In mid-July, the team’s hours of planning went into action. Kumaran and the Hume-Lee team removed the right lobe of Rick Foster’s liver and transplanted it into his father. Both spent time recovering in Hume-Lee’s dedicated transplant unit with family members by their sides.
The procedures marked the first living liver transplant at VCU in nearly five years.
“The first case is always something you remember, the first case at an institution,” Kumaran said. “It’s nice to have the first case and both are doing well.”
“These are healthy patients who are in general trying to help a friend or family member or someone they have a relationship with, with a life-threatening disease. It’s nothing short of a heroic act.”
‘The right time’
The procedure marked another chapter in the Hume-Lee Transplant Center’s storied history of transplantation, which includes Virginia’s first liver transplant and the first-ever “reduced-size” orthotopic liver transplant using a liver from an unrelated living donor.
"God is still in the healing business,” Edward Foster said. “You have to have that faith that it's going to happen, and it's all in your plan. And if you can believe that, the right people will be in place for you at the right time. And VCU was the right place. God knows it was the right time.

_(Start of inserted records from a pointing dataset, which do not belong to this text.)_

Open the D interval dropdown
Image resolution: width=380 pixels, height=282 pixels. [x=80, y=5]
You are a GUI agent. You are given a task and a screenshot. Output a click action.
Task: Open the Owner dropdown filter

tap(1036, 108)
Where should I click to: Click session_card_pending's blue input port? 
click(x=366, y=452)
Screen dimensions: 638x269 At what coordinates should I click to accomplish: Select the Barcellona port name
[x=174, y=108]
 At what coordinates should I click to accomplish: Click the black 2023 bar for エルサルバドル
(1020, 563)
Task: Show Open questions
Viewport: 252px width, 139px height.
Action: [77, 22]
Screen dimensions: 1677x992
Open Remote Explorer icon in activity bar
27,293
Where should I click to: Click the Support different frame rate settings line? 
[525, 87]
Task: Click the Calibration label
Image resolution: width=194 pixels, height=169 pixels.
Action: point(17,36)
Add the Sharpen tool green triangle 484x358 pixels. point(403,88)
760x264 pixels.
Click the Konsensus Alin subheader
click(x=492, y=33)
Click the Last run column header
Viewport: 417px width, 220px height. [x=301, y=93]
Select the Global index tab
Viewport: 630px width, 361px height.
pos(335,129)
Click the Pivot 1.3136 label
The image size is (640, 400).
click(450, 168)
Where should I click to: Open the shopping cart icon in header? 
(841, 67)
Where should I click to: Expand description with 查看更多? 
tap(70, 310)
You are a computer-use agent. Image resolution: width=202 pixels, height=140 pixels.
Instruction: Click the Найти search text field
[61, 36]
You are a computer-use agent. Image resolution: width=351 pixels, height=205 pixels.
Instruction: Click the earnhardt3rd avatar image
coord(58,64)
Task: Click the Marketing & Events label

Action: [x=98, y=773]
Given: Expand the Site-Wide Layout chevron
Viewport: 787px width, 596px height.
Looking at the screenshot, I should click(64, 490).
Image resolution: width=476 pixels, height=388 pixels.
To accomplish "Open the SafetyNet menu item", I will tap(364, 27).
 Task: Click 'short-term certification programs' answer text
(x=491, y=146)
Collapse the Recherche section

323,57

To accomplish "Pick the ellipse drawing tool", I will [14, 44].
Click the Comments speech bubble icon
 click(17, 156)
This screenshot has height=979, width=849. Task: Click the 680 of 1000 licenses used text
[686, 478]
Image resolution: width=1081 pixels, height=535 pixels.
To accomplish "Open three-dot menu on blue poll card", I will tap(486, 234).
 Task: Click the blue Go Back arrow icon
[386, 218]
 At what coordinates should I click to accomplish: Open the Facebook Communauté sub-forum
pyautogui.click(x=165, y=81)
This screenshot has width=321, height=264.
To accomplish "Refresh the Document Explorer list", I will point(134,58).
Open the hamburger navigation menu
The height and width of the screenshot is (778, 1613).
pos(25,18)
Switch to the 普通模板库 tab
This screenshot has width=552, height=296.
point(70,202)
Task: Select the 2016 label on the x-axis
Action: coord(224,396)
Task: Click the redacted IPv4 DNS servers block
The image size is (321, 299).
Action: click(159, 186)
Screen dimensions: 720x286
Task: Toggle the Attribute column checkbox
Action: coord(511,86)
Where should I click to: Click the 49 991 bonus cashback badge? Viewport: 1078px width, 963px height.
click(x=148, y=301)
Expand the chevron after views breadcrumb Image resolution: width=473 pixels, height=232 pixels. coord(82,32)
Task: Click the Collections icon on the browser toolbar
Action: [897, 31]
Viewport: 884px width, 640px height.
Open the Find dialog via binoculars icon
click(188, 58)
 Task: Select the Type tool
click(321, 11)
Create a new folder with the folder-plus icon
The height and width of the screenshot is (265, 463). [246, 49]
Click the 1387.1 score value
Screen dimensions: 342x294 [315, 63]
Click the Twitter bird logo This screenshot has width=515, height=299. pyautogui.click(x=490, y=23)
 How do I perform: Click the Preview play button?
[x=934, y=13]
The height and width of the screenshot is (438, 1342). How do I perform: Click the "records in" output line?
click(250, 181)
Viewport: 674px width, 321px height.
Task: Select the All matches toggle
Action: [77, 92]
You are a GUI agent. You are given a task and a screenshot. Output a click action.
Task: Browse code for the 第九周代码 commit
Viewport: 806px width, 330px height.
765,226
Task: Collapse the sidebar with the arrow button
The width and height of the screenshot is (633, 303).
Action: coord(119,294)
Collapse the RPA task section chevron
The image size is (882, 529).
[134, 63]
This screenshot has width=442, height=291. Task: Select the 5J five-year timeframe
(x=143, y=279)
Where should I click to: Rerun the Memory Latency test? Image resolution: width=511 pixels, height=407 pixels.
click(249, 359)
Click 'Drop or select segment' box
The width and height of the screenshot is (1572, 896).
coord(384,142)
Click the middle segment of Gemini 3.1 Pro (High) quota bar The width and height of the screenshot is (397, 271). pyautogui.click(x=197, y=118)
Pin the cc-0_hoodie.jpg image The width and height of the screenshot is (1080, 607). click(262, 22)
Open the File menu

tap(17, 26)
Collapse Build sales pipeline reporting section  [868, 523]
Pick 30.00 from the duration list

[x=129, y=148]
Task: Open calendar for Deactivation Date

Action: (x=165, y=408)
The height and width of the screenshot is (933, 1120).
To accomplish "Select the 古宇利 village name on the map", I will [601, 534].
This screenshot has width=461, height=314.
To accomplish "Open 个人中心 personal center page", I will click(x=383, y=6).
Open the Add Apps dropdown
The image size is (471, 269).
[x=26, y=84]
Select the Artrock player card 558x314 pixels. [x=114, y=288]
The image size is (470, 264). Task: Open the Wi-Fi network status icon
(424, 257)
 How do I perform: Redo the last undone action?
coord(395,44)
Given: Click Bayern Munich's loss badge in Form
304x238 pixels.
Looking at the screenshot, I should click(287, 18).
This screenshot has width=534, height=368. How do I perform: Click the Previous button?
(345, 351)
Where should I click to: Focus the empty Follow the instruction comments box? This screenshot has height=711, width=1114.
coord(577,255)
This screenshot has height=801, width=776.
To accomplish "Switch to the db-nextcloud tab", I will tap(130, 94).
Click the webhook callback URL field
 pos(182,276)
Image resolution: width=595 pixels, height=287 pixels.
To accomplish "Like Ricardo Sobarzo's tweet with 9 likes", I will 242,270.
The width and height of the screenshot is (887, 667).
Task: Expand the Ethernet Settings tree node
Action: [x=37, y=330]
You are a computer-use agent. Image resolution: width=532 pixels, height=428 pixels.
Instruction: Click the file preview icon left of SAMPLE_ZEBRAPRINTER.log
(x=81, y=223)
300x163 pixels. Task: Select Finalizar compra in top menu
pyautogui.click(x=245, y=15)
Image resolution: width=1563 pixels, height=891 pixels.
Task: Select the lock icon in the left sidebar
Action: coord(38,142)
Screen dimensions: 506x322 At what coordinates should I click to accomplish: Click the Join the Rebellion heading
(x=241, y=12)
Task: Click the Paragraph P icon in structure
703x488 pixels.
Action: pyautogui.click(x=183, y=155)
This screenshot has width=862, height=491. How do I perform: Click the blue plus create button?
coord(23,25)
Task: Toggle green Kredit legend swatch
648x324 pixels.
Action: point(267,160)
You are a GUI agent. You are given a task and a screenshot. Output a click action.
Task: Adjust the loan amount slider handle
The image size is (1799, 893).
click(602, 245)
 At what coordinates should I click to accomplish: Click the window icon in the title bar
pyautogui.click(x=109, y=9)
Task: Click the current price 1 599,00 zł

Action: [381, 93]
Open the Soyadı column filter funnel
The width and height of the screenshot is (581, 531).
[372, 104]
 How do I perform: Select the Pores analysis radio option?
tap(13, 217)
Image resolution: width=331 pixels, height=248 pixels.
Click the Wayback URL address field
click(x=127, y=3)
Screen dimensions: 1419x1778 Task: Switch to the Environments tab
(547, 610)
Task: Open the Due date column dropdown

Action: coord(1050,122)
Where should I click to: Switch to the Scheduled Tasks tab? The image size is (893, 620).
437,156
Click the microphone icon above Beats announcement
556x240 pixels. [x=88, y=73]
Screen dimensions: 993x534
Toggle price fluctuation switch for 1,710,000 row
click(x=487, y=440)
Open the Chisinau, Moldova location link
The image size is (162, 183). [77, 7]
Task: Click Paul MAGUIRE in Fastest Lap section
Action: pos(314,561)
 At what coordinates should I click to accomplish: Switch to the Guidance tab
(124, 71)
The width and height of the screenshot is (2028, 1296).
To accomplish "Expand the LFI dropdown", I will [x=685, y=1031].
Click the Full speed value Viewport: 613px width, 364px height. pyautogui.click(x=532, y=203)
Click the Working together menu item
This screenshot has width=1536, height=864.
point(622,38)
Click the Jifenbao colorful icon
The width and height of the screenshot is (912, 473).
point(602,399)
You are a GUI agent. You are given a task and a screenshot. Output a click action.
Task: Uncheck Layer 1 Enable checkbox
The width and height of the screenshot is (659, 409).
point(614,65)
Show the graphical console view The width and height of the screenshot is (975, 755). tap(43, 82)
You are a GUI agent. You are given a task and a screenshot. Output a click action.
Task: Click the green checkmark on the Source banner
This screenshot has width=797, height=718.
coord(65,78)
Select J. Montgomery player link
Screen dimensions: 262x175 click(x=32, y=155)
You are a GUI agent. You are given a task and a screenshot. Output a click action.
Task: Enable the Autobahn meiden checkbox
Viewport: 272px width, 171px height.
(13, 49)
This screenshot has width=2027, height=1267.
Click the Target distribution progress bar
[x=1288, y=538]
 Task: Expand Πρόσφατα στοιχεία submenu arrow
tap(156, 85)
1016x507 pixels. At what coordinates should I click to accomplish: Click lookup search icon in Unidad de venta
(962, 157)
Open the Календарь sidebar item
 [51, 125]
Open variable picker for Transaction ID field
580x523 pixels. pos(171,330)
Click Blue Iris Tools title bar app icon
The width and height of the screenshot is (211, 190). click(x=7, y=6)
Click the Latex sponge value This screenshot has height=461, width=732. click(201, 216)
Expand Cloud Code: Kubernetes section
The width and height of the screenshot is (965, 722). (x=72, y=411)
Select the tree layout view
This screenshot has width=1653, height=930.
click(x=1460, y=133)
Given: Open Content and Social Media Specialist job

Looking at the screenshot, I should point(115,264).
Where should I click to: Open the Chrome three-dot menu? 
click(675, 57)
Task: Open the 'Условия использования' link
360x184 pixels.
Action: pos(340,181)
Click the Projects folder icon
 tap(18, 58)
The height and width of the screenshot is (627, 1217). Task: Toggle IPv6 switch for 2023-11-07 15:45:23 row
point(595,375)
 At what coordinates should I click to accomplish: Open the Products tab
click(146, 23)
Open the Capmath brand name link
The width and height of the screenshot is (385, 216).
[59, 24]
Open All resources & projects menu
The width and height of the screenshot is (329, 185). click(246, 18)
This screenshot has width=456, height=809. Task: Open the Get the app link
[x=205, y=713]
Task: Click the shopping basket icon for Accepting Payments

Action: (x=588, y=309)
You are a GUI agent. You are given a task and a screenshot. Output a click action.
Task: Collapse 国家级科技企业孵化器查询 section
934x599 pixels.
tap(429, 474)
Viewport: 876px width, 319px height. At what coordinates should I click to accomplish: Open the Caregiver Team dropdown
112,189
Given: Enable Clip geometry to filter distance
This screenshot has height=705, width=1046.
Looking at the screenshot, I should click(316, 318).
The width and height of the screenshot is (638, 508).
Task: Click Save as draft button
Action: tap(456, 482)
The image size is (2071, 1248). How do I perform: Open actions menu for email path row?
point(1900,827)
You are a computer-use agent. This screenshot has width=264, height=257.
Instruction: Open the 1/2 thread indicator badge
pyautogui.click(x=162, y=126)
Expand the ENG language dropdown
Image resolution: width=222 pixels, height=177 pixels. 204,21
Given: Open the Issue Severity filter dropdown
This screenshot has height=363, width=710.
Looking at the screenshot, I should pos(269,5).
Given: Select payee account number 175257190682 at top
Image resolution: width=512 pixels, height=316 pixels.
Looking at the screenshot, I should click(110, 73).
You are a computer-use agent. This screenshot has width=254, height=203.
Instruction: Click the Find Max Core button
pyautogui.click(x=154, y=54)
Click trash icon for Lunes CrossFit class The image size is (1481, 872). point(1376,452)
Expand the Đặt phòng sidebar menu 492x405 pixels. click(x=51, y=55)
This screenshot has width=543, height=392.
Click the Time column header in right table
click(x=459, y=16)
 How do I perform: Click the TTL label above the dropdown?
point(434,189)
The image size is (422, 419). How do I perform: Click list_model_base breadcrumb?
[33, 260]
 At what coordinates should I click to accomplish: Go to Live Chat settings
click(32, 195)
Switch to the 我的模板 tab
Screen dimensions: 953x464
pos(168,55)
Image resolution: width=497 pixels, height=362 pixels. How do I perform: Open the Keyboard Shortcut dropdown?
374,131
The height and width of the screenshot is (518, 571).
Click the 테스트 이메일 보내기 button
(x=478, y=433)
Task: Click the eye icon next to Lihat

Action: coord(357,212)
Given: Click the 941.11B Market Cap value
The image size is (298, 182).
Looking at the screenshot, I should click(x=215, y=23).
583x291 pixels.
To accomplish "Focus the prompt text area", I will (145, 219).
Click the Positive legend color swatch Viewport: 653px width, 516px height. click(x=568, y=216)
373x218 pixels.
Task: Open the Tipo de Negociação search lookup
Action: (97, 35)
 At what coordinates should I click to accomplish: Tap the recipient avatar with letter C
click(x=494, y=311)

“I had this eighth child, and that's the one that could step up to the plate. Most perfectly matched mind, body,” Foster said tearfully.
Now Edward and Rick Foster share a unique father-son bond through a liver — an organ that somewhat miraculously grows to its original size and function in both the donor and recipient in generally four to six weeks. They made Foster family and Hume-Lee history as the program works to help even more families through living liver donation.
“Now more than ever, we've assembled a team with just vast experience in living-donor liver transplantation. We're doing that so we can become leaders in this country for living-donor liver transplant,” Bruno said. “We want to try to serve the patients, not just in the state of Virginia, but we want to have patients from the region and nationally coming to VCU so we could offer them this service.”
For the Fosters, the successful surgery means more time with each other.
“I appreciate everything they did for me,” Edward Foster said of the VCU team.
“They became part of [my] hospital family.”